In Chi è questa che vèn si ripropone il tema della lode della donna: il passaggio dell’amata, gli effetti che
produce su quelli che guardano, la donna è umile, si oppone alla superbia, è la regina di tutte le virtù, è la
dea della bellezza. Ma Cavalcanti pone l’accento anche sull’incapacità del poeta di descrivere
compiutamente il fenomeno quale assiste. Il sonetto si apre con una citazione biblica dal Cantico dei Cantici
(Chi è questa che sorge come aurora?) e tutta la raffigurazione è di matrice biblica, con la descrizione della
donna come bella e terribile. Accanto alla donna compare la personificazione di Amore che negli stilnovisti
assume i tratti di un vero e proprio personaggio.
In Cavalcanti si accentua la tendenza della poesia romanza a trasferire il discorso dall’esterno (lode della
donna, descrizione della natura, racconto degli eventi) all’interno (stati d’animo del poeta). Questo è
particolarmente percepibile nel sonetto L’anima mia in cui il fulcro è l’interiorità del poeta, la battaglia che
si svolge tra anima, cuore e spiriti (fluidi sottili esalati dal sangue) nel momento in cui l’anima non riesce a
sopportare l’amore e si sente morire. Non è una poesia intimista, ha una forte tensione comunicativa.
Negli stilnovisti si nota un intenso utilizzo della terminologia scientifica e filosofica (cfr. lo spirito in Anima
mia, la descrizione della scintillazione in Chi è questa che vèn – cfr. anche ciò che dice Bonagiunta Orbicciani
sulla “scrittura”). Questo fenomeno trova il suo culmine in Donna me prega. Questa canzone si distingue
per il rigore formale, la terminologia aristotelico-scolastica e per la dichiarata volontà di ragionare
sull’amore in termini di filosofia naturale.

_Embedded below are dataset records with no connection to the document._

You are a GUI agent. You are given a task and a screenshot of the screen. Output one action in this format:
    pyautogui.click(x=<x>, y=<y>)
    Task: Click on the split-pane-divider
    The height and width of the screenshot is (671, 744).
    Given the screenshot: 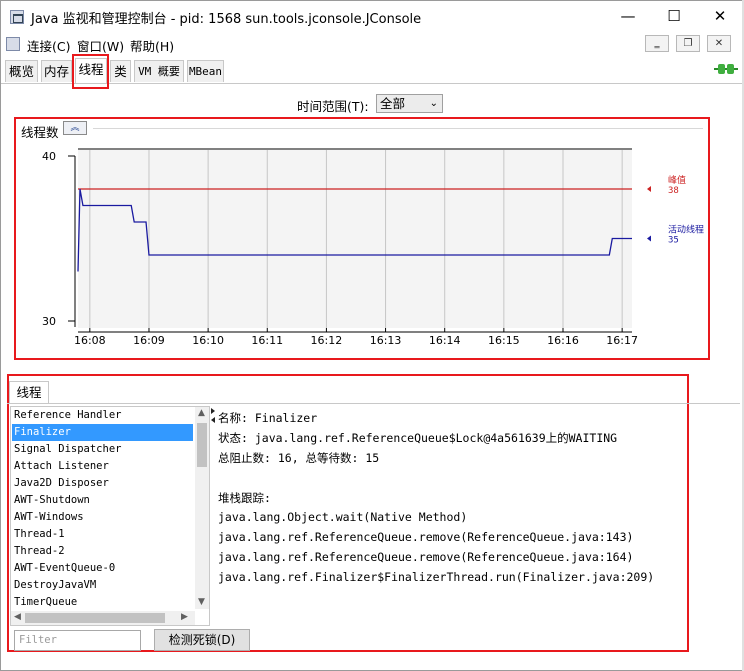 What is the action you would take?
    pyautogui.click(x=213, y=516)
    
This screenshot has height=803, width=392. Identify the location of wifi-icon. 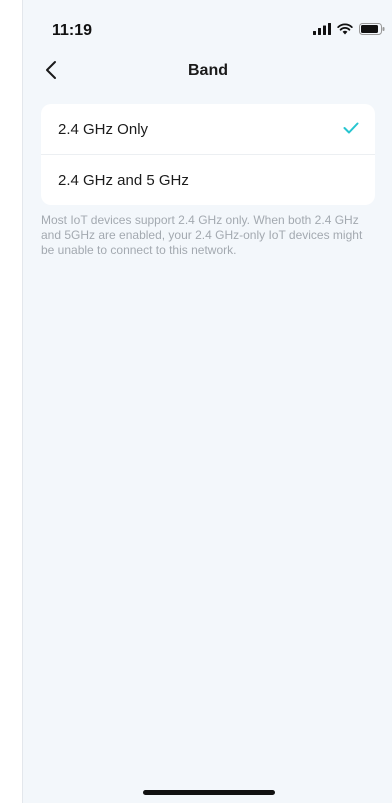
(345, 31).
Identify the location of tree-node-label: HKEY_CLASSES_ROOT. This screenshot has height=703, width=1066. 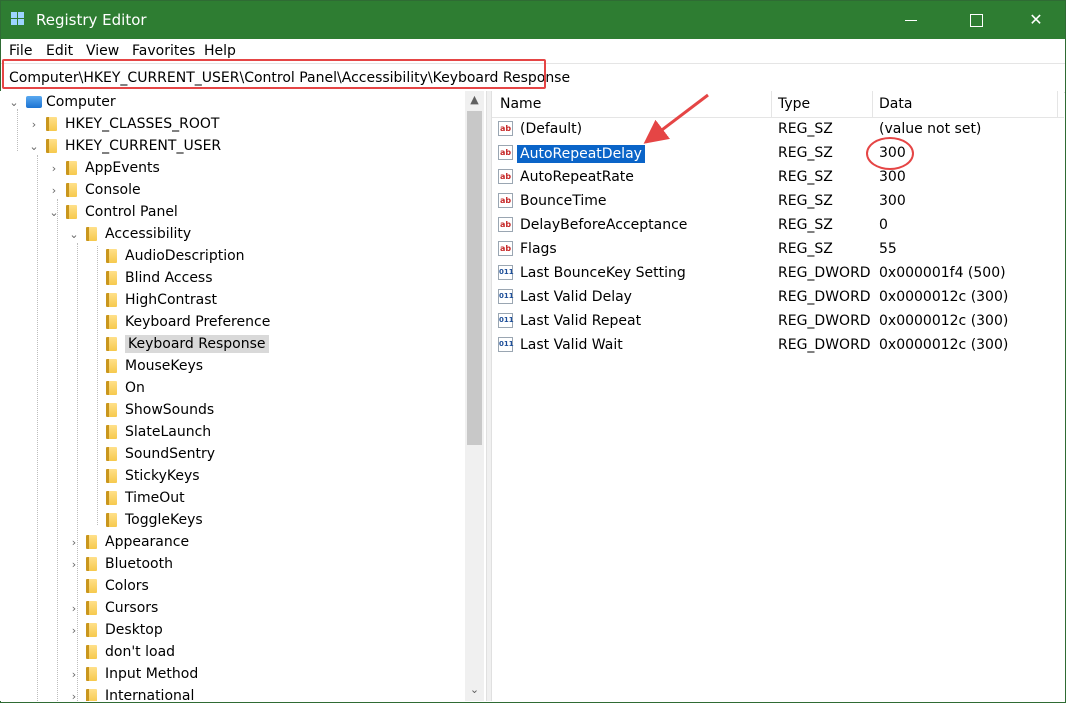
(142, 124).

La prima stanza funziona da proemio ed espone la ragione,
l’argomento, i destinatari e le modalità del canto. Le stanze successive trattano gli argomenti nominati nella
prima: 1) dove si trova amore; 2) da chi o da cosa venga creato; quali siano 3 )le sue virtù; 4) la sua potenza;
5) l’essenza; 6)il movimento (o il dinamismo); 7) il piacimento e infine 8) se sia visibile. Compare anche qui
l’idea di nobiltà morale stilnovista.
Nella ballata Perch’i’no spero, composta quando stava per morire, troviamo il tema della morte. Questo ci
fa capire che gli Stilnovisti comunicavano tra loro in rime anche su argomenti importanti e quotidiani. Il
testo è costruito come un testamento, in una modalità che ricorda la commendatio anime dei testamenti
medievali con la quale il morente affidava la propria anima a Dio. Qui invece Cavalcanti prega la propria
anima di onorare la donna quando si troverà in sua presenza.

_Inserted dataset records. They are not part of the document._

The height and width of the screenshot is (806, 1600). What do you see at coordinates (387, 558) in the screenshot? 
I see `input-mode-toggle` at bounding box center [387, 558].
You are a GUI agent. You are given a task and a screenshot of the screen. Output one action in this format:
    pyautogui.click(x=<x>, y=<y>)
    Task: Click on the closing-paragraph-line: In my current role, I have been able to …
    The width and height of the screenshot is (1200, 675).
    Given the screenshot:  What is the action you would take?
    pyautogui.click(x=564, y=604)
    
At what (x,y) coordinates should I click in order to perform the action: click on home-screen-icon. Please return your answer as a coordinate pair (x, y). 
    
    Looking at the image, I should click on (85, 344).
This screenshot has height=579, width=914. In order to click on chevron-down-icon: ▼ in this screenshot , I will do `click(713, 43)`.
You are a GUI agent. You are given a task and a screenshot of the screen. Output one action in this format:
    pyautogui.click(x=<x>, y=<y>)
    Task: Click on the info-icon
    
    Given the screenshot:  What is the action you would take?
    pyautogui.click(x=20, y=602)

1. Lapo Gianni, notaio e giudice fiorentino, è un poeta particolarmente prossimo per temi e per stile a
Guinizzelli e al Dante giovane della Vita Nuova. Viene citato nel De vulgari eloquentia tra coloro che
hanno raggiunto l’eccellenza del volgare accanto a Dante.
2. Cino da Pistoia, nato da una famiglia ricca e nobile di parte nera. La sua produzione poetica è
strettamente legata a quella di Dante. Utilizza lessico, temi, motivi, immagini che sono propri anche
e soprattutto di Dante, dal quale viene elogiato nel De vulgari eloquentia. È soprattutto attraverso
di lui che Petrarca riprende e sviluppa la tradizione lirica duecentesca.

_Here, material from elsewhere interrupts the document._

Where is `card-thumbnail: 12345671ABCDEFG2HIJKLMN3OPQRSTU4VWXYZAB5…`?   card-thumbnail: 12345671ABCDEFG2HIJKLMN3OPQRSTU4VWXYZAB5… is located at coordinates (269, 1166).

Nella canzone per la morte di Dante offre un’immagine di sintesi tra il poeta d’amore della poesia
lirica e il poeta del poema sacro. Questa canzone è nella forma di una preghiera a Dio (prestito di
altra forma letteraria come visto con la ballata-testamento di Cavalcanti) affinché l’anima di Dante
trovi posto in paradiso accanto a Beatrice. La canzone termina con un’invettiva contro Firenze che
ha esiliato Dante e con un complimento a Ravenna che invece ne conserva le spoglie.
Nonostante Guittone e i siciliani continueranno ad essere rilevanti nel Trecento, gli stilnovisti sono
quelli che influenzeranno maggiormente la poesia dei secoli successivi, in particolare Petrarca.